With their $650-million hunting industry now jeopardized by a global uproar over the killing of Cecil the lion, South African politicians are staunchly defending the industry, but hunters themselves are calling for major reforms to salvage their battered image.

South African President Jacob Zuma laughed off the controversy on Tuesday, dismissing questions about whether the industry’s rules should be tightened after the furor over Cecil. “I think it’s just an incident,” he told journalists. “The hunter did not know Cecil was so popular. … I don’t think it’s a matter we can debate that much.”

Professional hunters, however, are increasingly worried about the damage to their reputation from controversial tactics that include the “diesel stalking” of lions in off-road vehicles and the shooting of domesticated captive-bred lions on “canned hunting” farms.

The furor over Cecil has intensified the calls for reform. The industry knows that it could be endangered by worldwide revulsion over Cecil’s killing. Many airlines have already announced a ban on the transportation of hunting trophies, although South African Airways has lifted its own ban on the practice.

_TASK ITEM_: Using the passage on South African hunting, state whether each statement agrees with it, answering yes or no and quoting the words that decide it. (a) South Africa's president said the hunter was unaware of how popular Cecil was. (b) South African Airways continues to ban the transport of hunting trophies. (c) Professional hunters are concerned that certain hunting tactics are harming their reputation.

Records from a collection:

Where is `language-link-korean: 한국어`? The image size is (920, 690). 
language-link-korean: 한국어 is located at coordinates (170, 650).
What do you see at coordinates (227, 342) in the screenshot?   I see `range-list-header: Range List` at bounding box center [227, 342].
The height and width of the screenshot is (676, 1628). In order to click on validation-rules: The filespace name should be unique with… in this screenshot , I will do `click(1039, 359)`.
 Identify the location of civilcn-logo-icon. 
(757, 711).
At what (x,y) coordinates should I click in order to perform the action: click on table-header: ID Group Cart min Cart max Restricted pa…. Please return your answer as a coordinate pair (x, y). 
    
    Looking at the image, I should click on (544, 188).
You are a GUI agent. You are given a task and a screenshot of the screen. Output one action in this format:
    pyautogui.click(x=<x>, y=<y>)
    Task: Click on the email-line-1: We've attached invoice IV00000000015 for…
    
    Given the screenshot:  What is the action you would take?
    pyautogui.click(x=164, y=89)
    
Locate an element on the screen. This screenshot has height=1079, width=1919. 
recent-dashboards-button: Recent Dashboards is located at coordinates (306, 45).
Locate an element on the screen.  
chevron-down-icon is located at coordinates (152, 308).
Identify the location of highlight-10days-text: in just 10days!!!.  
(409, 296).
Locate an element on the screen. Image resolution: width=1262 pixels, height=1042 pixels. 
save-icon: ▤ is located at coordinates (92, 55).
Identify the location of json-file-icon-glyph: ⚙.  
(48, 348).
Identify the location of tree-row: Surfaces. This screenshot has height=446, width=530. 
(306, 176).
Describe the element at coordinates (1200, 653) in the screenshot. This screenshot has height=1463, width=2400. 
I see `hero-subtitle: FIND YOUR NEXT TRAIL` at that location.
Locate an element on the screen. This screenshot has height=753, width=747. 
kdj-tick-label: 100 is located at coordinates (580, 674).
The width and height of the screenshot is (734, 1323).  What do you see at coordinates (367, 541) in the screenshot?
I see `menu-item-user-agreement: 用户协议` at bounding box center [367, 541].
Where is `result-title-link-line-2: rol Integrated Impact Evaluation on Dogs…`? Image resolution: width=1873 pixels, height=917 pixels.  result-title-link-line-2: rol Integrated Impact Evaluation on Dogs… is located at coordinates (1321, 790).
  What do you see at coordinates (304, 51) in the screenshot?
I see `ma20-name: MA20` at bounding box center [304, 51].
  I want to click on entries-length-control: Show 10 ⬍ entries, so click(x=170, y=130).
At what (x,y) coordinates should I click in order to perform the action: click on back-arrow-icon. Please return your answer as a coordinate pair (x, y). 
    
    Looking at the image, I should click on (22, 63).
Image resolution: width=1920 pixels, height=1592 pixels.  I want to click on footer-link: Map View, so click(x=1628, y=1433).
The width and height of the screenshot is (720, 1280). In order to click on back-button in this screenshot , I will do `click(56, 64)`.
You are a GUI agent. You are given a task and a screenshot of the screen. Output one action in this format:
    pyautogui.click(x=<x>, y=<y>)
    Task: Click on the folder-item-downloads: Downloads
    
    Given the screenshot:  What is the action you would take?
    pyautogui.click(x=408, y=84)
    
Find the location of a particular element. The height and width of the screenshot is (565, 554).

_RESPONSE TO THIS EXERCISE_:
(a) Yes: "The hunter did not know Cecil was so popular."
(b) No: "South African Airways has lifted its own ban on the practice."
(c) Yes: "Professional hunters, however, are increasingly worried about the damage to their reputation from controversial tactics"